On Cory Monteith’s Death

How do you presume Cory Monteith would feel, in the metaphorical event that he could witness the reactions to his own death? How it feels, possibly, to be mourned for by many but known by so few out of that many?

How legitimate are your claims of grief for people you never really knew? I suppose, to the people who really don’t think about it, it doesn’t feel artificial. But how, I really do want to know, do you miss someone you weren’t necessarily familiar with? Do you use it to mean you will miss seeing someone’s face in a new episode on television, or that you will no more feel the anticipation of a particular person’s movie or album release date?
Sigh.
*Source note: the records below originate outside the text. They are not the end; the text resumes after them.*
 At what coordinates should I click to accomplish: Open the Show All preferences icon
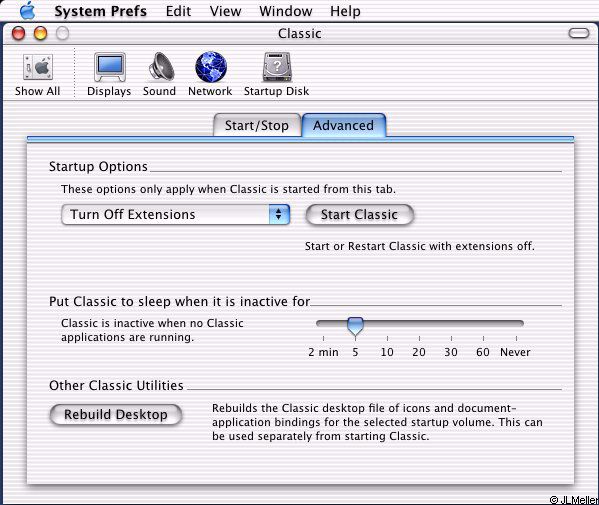[x=38, y=67]
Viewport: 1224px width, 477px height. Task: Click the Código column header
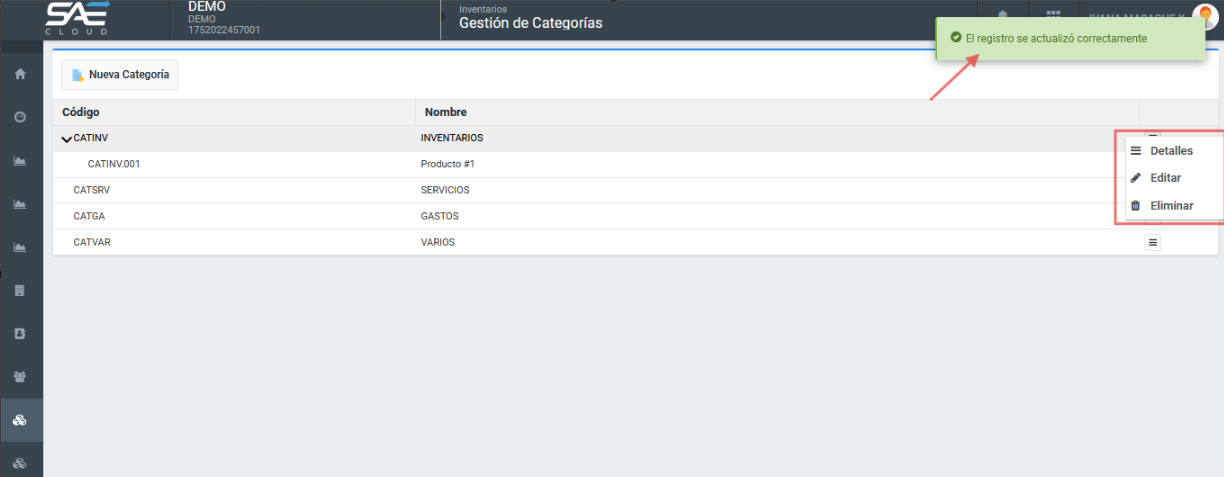(x=81, y=112)

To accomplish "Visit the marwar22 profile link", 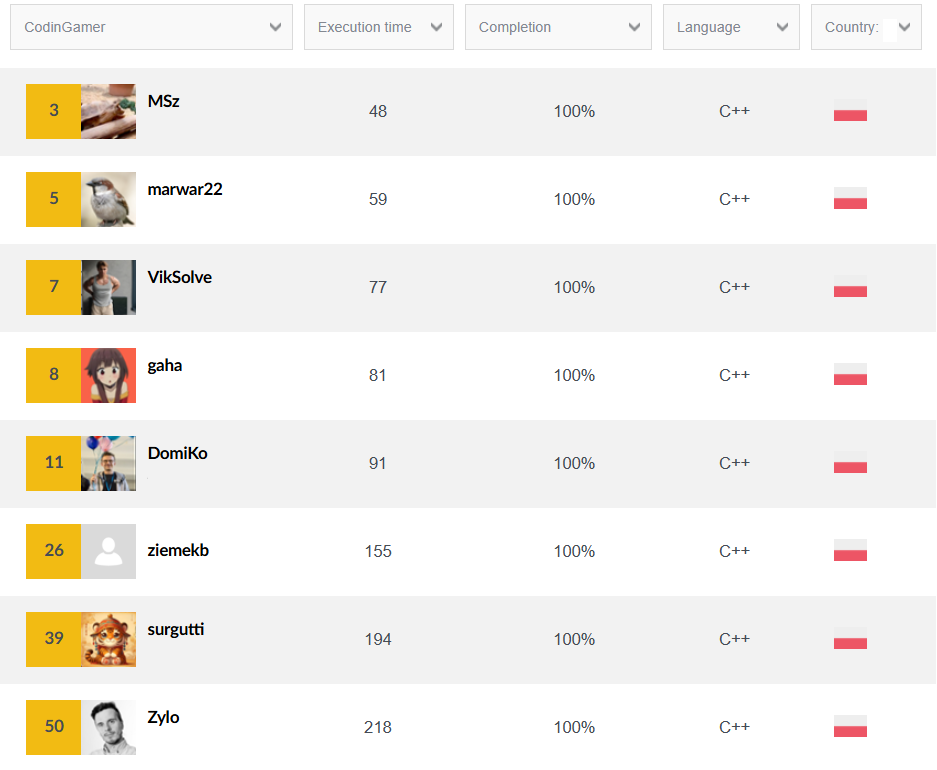I will click(x=185, y=189).
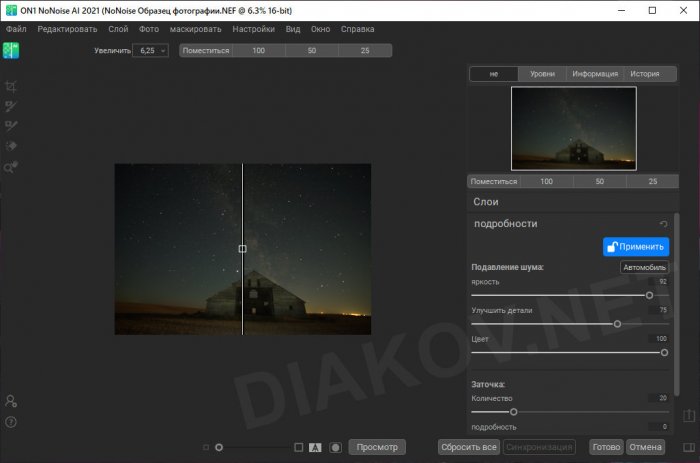Click the navigator preview thumbnail
Screen dimensions: 700x463
pos(573,128)
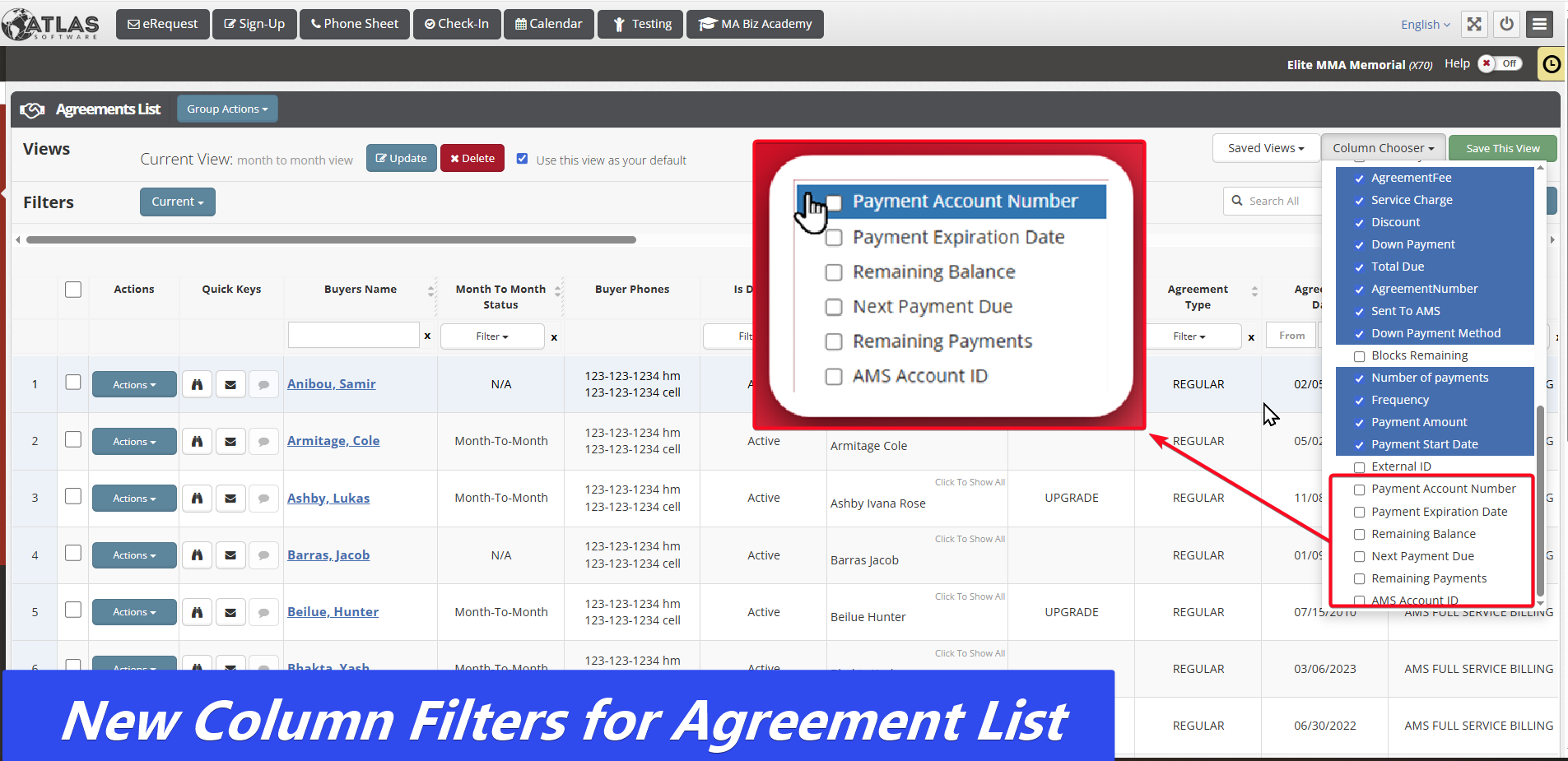Click chat bubble icon for Ashby, Lukas
This screenshot has height=761, width=1568.
click(x=263, y=499)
I never watched Glee anyway. I don’t even know this guy any more intimately than his name. But even if my favourite actress died, I do not suppose I would scry about what an amazing person he/she was. Why?  i never knew him/her personally. 
I really couldn’t even properly grieve for Steve Jobs personally so much as grieve for the world’s loss of a genius brain. And even, from what I read of his biography, that guy was a lunatic and an ass. Albeit, a very hot, genius, lunatic, ass. 
Thinking about it now, I wonder how I would react if Rick Riordan (author of Percy Jackson, a man with an amazing brain) died. I’d be devastated, but I honestly can’t guarantee that I’d even cry. I don’t know the guy! I adore him, but don’t know him.
Anyways. Just a few musings about death. 
Grieve, people, grieve.  

2 thoughts on “On Cory Monteith’s Death

  1. Your post brings up a lot of questions: what is grief, what does grief look like (in different people) and for whom do we really grieve, when we do. Given that the dead are gone and (presumably) feel no emotional or physical pain, we certainly do not grieve for them; we friend for ourselves, what we have lost and the very notion that we too shall go (as beautifully expressed in the poem, “Margaret, Are You Weeping”. That said, I find that when I am most moved by the death of someone I may not have been personally close to, it’s the simultaneous loss of beauty represented by the extinguishing of a life and the unwieldy and obsidian beauty of such a thing as passing away from this life that stirs me. And in Monteith’s case, I was particularly taken by the man’s private struggles and the reminder it posed that we know not what day to day demons we each grapple with. It’s a beautiful thing that you question emotion, and through this questioning will you continue to grow and find your ontological truth. Question on, my beautiful one!

    1. Aunty Tasha, you are a wise, open-minded, well-read person.
      I can only learn things like this from people like you.